** Page text follows **

UNGASS Regional Consultations Beyond 2008:

  • Fredy (Indonesia, INPUD Board member) attended the South East and East Asia and the Pacific Consultations that were held in Macau S.A.R. on 31st October-1st November 2007;

  • Anan Pun (Nepal, INPUD chairman) attended the South Asia Consultations that were held in Dhaka, Bangladesh on 7-9 January 2008;

  • Stijn Goossens (Belgium, INPUD International Director and Board member) attended the Western Europe Consultation that were held in Budapest, Hungary on 24-25 January 2008;

  • Guy Pierre (Canada, INPUD Board member) attended the North America Consultations that were held in Vancouver, British Columbia on 4-5 February 2008;

UN Civil Society Task Force:

  • January 2008 - the selection procedure: INPUD board nominated 3 INPUD activists for the final selection procedure. Stijn Goossens was chosen by International Council of AIDS Service Organizations (ICASO) to represent the people who use drugs in the Task Force. The first meeting of the working group took place 26-27 February 2008; 3 more meetings and the High-Level meeting will take place over the period April-March 2008

  • INPUD applied for accreditation for the UN High Level Meeting on AIDS in New York June 10-11 2008

CND meeting in Vienna

- Stijn Goossens was invited to attend the CND meeting in Vienna in the IHRA delegation

International conferences, seminars, meetings:

IDPC/IHRA seminar on Advocacy guide (17-19 September, Lisbon, Portugal):

  • Stijn Goossens attended the seminar on behalf of INPUD;

Correlation Network European Conference (27 - 29 September, Sofia, Bulgaria)(link to the site):

  • 19 International DUA, members of INPUD attended;

  • On request of Correlation Network Milena Naydenova and Stijn Goossens worked on and fully organized (incl. methadone, needle-exchange, etc.) the participation of the European INPUD activists in the Correlation Conference;

  • Stijn Goossens was a member of the Executive Program Committee for the Correlation Conference in Sofia;

  • INPUD members were speakers and presenters in the opening and the closing plenaries, in a number of panels, panel discussions, workshops, etc.;

  • European INPUD meeting took place after the conference (link to the report).

AIDS Conferences:

  • INPUD-Asia was founded at the 8th ICAAP (International Conference on AIDS for the Asian Pacific) in Colombo (August 2007)

** End of Page text **
** Exercise data follows **

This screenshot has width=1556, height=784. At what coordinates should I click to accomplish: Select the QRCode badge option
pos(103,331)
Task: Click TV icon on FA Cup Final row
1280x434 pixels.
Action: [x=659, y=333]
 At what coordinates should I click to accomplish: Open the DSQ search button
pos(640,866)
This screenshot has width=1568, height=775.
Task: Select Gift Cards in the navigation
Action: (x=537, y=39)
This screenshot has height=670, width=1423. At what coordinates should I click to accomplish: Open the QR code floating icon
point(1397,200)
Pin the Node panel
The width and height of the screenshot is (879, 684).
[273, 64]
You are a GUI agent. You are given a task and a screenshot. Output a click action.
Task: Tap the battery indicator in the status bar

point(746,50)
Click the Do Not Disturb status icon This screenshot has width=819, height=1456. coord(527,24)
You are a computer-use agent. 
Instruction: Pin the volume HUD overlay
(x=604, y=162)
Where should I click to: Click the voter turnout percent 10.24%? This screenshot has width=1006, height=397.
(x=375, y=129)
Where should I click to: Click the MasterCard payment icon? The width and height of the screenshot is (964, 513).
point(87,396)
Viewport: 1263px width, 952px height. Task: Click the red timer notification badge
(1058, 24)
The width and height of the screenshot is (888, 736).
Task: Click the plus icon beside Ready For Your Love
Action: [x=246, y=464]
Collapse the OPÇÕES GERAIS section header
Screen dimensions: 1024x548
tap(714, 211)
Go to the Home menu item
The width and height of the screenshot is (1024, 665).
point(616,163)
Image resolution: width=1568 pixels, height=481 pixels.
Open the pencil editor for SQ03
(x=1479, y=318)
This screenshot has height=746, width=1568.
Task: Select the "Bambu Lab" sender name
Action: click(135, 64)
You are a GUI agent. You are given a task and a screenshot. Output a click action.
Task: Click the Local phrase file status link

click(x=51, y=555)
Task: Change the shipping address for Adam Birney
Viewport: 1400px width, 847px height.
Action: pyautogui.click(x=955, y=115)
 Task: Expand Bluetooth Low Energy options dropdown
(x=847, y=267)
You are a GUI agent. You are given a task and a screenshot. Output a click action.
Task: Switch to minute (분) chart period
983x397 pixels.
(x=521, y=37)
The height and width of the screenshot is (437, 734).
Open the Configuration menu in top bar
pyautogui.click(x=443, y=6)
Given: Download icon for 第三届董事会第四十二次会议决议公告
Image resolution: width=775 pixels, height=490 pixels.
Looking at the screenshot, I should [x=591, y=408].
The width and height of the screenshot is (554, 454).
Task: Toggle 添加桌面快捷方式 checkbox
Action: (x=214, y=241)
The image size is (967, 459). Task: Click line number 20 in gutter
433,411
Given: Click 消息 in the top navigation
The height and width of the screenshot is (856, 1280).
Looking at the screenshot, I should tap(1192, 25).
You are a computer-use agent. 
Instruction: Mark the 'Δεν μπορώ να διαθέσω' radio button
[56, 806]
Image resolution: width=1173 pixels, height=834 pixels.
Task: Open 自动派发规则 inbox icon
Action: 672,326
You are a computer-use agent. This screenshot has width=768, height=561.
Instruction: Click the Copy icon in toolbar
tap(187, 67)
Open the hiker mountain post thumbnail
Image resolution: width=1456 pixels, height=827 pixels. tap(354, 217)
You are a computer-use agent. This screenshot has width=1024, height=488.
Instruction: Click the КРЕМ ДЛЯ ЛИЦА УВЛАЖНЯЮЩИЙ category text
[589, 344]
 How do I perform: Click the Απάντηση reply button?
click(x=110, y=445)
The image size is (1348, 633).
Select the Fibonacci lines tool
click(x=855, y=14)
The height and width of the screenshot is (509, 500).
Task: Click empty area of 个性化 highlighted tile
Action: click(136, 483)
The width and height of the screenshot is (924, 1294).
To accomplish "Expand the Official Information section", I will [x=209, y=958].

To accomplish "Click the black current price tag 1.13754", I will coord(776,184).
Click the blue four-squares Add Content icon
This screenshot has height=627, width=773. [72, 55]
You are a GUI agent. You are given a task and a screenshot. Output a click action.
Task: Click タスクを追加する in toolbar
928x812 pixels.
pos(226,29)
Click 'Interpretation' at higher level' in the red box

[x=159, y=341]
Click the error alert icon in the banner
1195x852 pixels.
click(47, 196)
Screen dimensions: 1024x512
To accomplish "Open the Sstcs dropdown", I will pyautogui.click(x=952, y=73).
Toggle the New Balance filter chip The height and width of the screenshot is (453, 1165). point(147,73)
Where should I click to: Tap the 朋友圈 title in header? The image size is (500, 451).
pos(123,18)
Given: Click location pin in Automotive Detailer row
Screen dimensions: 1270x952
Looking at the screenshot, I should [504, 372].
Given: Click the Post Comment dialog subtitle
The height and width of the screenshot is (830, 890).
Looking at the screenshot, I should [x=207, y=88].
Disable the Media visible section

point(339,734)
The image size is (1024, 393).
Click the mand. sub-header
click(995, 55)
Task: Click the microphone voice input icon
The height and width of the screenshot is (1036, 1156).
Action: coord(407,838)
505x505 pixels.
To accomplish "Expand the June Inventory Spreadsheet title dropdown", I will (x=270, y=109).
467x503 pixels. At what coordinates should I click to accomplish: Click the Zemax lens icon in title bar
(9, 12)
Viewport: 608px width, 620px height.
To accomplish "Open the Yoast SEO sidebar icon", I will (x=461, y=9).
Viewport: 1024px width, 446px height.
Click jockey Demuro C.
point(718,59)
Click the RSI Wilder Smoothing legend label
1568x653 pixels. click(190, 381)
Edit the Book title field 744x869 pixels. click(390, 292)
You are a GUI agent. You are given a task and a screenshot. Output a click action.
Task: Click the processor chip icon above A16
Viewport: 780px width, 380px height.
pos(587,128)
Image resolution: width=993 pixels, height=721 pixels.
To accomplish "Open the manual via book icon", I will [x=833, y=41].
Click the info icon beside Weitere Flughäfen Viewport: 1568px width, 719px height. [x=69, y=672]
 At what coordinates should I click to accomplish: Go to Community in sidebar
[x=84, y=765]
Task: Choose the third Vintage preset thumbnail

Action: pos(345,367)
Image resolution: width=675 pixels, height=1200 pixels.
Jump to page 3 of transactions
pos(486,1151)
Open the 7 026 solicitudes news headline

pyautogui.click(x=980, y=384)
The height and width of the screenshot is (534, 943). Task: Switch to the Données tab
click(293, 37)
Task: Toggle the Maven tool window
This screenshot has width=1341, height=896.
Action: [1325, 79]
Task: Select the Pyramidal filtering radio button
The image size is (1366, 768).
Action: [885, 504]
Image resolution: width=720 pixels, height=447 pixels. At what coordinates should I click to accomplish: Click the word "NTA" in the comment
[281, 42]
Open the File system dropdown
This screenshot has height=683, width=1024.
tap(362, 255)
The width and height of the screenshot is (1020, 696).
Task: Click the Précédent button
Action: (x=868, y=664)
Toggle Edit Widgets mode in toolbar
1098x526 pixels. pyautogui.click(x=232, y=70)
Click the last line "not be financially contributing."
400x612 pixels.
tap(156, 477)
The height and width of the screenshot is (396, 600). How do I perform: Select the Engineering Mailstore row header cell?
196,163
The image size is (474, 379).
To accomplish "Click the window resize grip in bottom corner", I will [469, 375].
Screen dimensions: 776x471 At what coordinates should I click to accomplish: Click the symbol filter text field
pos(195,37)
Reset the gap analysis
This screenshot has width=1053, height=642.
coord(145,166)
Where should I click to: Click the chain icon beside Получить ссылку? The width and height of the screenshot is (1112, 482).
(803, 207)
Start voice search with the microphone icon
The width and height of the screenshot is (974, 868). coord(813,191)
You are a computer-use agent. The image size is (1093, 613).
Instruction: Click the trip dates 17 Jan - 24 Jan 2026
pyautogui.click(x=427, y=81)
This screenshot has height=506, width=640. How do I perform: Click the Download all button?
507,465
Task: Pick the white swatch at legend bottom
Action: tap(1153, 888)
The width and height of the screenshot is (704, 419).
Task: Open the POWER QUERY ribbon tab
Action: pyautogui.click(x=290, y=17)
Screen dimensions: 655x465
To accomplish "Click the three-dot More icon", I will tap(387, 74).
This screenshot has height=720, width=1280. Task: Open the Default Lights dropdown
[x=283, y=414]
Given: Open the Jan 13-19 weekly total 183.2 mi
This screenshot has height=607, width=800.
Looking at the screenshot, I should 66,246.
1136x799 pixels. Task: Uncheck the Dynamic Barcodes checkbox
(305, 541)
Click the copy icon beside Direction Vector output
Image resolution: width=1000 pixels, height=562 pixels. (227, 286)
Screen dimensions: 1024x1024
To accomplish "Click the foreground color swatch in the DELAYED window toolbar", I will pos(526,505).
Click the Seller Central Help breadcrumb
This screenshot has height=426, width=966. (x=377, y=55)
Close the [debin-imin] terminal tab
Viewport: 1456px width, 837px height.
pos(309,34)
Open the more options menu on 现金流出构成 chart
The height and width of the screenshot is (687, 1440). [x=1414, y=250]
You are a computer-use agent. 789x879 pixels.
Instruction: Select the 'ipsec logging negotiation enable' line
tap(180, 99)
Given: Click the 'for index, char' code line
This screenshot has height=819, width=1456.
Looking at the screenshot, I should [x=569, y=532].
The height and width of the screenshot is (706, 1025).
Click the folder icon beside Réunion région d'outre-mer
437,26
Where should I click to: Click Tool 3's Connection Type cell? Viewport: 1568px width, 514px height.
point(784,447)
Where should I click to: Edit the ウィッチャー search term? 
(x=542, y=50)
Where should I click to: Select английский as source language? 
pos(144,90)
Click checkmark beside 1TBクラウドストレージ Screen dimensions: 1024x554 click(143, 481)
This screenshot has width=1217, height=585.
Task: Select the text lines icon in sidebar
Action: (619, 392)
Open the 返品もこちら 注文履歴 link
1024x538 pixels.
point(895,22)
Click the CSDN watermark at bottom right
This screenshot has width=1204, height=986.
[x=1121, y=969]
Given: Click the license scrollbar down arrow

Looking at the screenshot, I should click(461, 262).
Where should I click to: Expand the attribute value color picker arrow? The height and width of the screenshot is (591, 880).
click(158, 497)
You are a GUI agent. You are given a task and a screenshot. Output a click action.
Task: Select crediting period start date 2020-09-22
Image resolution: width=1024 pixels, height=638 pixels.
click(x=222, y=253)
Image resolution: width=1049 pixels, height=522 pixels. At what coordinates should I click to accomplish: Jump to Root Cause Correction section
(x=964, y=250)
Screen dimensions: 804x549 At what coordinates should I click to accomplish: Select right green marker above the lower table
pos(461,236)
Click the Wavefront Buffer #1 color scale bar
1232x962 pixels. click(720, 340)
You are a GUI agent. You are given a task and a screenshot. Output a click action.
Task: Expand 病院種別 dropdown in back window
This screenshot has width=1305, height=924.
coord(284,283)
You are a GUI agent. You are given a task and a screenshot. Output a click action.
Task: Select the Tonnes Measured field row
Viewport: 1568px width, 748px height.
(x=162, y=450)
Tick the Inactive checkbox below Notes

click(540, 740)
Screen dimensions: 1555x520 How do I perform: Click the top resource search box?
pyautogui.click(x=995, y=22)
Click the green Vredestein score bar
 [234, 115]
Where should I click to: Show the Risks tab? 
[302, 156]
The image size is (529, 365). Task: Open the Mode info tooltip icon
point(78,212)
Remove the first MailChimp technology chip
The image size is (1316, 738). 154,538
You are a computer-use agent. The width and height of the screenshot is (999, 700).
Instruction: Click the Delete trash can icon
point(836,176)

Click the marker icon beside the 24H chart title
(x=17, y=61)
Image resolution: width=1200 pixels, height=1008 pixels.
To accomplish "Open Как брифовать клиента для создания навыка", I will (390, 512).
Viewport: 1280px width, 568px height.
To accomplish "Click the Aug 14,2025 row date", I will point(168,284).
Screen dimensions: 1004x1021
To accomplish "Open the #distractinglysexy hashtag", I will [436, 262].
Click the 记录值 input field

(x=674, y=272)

** End of Exercise data **

In the INPUD activities text, retype the passage from "Correlation Network European" up to and including "to the report).".

Correlation Network European Conference (27 - 29 September, Sofia, Bulgaria)(link to the site):

  • 19 International DUA, members of INPUD attended;

  • On request of Correlation Network Milena Naydenova and Stijn Goossens worked on and fully organized (incl. methadone, needle-exchange, etc.) the participation of the European INPUD activists in the Correlation Conference;

  • Stijn Goossens was a member of the Executive Program Committee for the Correlation Conference in Sofia;

  • INPUD members were speakers and presenters in the opening and the closing plenaries, in a number of panels, panel discussions, workshops, etc.;

  • European INPUD meeting took place after the conference (link to the report).